As I've said earlier, I've watched lots of bad sitcoms, and for some reason a line from the forgotten series Blind Men (as in salesmen for Venetian blinds) came to mind, a moment deemed funny enough to be used, I remember, in a trailer for the relevant episode.

Can't remember the line too well - nose hair and blowing one's brains out - but it was spoken by Sophie Thompson and it was very obviously A Gag. Could have been spoken by anyone.

Reminds me of the Channel 4 sitcom tryouts I used to see at the Riverside Studios - three potential sitcoms each night, and a significant proportion got laughs without any sort of audience involvement (and Blind Men didn't run to a second series, as far as I recall).

Again, I don't want to ruin the final episode for anybody, but during the scene with all the characters round Arthur's house there are gags, and some quite infantile, but it's the way they're bedded in that matters. And as with Simon Nye and Men Behaving Badly, there's an awareness on Delaney's or Graham Linehan's part that there's nowt wrong with a bad or corny gag if people are allowed to react to it in character. (Consider the mileage made out of "medium", for example.)

I wonder if Delaney's sense of not fully knowing his character was an advantage in adapting it for television. Did it mean there were no battles with his collaborator as there wasn't a sense of having to protect something which was inviolable? I also think of a favourite line - no, not from a sitcom but a book about TV comedy. I can't remember now who said it, but it was one of - well, I suppose you might call them the old guard. Possibly Frank Muir or Dennis Norden. Anyway, he compared Steptoe to Till Death Us Do Part, much prefering the former because, he said, Till Death ... was a howl of rage but Steptoe was inclusive: its essential message was Don't worry, this inability to communicate, we're all in the same boat. And even if only briefly we're taken into the lives of the oddballs who habituate Arthur's cafe so we can't stand apart from them, laughing from a safe distance.

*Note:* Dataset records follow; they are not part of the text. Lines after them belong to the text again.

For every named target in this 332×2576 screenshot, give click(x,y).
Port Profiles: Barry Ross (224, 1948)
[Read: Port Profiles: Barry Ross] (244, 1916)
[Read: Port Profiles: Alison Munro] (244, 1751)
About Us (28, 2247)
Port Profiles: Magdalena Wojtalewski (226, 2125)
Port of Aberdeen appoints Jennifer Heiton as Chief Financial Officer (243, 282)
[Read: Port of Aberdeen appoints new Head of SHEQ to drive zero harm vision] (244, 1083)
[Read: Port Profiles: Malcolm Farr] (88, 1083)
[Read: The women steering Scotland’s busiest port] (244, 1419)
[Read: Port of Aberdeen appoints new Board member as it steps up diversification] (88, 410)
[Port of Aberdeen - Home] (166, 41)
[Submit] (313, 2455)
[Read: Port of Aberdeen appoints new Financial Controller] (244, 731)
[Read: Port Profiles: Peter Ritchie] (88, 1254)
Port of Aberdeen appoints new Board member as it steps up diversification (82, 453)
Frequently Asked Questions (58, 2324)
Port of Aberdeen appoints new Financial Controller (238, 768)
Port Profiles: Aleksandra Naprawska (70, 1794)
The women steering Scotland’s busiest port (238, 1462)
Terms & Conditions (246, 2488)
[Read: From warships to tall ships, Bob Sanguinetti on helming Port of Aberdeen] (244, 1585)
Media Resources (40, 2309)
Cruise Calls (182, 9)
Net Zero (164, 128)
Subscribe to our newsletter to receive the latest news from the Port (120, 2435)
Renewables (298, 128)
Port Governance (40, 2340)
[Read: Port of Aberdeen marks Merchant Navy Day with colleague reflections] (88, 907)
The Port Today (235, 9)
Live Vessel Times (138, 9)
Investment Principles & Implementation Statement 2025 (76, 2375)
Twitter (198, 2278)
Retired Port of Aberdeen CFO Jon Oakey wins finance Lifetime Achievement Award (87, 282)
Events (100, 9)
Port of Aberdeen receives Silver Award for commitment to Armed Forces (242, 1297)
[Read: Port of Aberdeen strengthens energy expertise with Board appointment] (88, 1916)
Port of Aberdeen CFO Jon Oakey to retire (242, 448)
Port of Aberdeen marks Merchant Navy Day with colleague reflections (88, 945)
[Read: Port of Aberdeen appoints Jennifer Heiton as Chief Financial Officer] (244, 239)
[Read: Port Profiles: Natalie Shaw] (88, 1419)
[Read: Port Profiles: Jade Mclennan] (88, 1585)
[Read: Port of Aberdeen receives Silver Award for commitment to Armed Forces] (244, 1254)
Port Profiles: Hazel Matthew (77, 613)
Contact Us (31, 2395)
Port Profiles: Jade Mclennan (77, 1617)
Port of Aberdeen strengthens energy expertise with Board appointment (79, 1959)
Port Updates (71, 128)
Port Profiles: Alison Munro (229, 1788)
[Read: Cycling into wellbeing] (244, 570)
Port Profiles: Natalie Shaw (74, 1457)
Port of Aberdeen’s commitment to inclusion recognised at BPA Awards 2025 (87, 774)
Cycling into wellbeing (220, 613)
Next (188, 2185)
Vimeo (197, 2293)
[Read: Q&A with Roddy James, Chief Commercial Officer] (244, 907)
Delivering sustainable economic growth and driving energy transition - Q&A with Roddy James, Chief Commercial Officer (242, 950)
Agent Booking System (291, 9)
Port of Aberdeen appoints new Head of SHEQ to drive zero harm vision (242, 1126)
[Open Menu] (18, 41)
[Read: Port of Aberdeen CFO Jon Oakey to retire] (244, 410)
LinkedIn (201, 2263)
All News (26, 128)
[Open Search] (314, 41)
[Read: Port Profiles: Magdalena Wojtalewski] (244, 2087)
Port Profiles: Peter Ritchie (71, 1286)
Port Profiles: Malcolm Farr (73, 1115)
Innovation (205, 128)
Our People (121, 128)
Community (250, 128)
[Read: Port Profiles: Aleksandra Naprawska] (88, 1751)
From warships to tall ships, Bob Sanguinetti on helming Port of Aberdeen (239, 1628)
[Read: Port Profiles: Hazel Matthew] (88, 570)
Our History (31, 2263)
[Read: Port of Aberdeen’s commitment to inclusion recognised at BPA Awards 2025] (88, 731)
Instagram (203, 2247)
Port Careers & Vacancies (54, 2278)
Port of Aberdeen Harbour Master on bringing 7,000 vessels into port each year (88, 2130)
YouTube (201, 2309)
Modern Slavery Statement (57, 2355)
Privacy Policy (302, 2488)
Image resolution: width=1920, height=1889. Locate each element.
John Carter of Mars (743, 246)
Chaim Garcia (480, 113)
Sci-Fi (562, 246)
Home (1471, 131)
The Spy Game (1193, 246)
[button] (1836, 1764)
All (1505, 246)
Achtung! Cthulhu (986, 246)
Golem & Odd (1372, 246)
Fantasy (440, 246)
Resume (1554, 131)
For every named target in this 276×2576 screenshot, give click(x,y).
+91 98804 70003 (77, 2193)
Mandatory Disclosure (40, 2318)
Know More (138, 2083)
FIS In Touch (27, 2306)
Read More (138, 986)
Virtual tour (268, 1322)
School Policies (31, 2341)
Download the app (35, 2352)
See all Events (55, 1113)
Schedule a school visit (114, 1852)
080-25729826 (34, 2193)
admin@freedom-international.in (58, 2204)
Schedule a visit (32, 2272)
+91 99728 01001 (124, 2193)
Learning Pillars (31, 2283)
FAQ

Ideally I ought to end there, but there is another related thought to share. I know Babes in the Wood by Geoff Deane wasn't the best sitcom of all time. I know that. But the bit that sticks with me is when Karl Howman's character suffers a disappointment in the Christmas episode then returns to the bar where the three girls and the male proprietor, Benito wave a twig of Christmas holly over themselves, inviting a kiss. Not hilariously funny, but touching in that context.

Finally, Esther, a memory which I may have aired here before about a sitcom summer school course given by John Brennan. One of the sitcoms we watched and analysed was the episode of Porridge about a stolen tin of pineapple chunks - think it was called Just Desserts. It's a great one to analyse in terms of structure, but the moment which really hit all of us was when (I think) Fletcher was creating a diversion by having a group of cons sing Home on the Range in one of the cells. Mackay came along to see what the commotion was all about, but Fletcher continued to sing until he'd complete the line "Where seldom is heard a discouraging word."  As I recall (this class took place in 1996) we didn't manage to explain why that moment was funny but it was undoubtedly about character. I suppose, essentially, it was that Mackay had already given them a mouthful, pointing up the contrast between the life hymned and the reality of their existence, but it was also about Fletcher's coolness under fire - and under the guise of the song he is able to able that this guard is indeed less than encouraging.

Anyway. Bedding in. That's my main point here. Not being hit with gags but having them steal up on you, unnoticed, a delightful bonus as you follow the fortunes of people you care about. Not sitcom, charactercom, as John Brennan said.